Stored records
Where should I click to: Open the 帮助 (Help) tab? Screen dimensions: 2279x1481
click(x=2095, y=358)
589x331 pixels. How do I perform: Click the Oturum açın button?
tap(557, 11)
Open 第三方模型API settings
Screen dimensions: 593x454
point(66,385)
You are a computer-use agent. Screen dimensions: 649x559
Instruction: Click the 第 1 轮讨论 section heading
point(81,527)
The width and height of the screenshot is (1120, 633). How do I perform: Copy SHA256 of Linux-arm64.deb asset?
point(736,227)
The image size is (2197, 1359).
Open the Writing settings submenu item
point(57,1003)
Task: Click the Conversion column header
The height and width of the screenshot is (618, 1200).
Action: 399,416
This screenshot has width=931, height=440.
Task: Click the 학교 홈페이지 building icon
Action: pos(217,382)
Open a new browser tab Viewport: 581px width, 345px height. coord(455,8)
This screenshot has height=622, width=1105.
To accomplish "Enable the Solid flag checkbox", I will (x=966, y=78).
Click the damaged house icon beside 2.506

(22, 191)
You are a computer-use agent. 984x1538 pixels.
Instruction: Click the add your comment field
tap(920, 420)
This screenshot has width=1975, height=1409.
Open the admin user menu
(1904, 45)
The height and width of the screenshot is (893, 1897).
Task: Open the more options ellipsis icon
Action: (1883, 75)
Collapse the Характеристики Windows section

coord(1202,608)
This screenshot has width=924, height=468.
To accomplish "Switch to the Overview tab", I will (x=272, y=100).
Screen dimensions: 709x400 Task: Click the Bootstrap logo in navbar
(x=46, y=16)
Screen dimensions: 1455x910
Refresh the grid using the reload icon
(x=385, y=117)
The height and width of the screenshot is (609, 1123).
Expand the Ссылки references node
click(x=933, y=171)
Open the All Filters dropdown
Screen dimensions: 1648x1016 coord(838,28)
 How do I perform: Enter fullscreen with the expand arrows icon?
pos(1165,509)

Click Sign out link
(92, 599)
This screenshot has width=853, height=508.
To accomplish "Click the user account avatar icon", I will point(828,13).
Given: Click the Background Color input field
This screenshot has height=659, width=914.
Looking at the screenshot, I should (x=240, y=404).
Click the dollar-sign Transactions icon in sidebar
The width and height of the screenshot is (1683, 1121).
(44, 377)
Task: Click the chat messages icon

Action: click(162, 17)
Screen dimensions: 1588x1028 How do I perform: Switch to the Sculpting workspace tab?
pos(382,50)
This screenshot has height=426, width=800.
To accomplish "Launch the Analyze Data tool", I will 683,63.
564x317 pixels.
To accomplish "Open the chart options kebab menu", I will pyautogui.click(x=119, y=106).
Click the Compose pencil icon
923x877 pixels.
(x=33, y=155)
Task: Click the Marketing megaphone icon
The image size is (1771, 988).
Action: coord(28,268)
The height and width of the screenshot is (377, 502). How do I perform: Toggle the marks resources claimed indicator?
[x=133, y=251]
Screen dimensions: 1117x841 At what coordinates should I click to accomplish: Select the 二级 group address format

_Problem description_
Using the records above, give the count of lines with the word "agent", and write nothing more.

_Output of the task_
2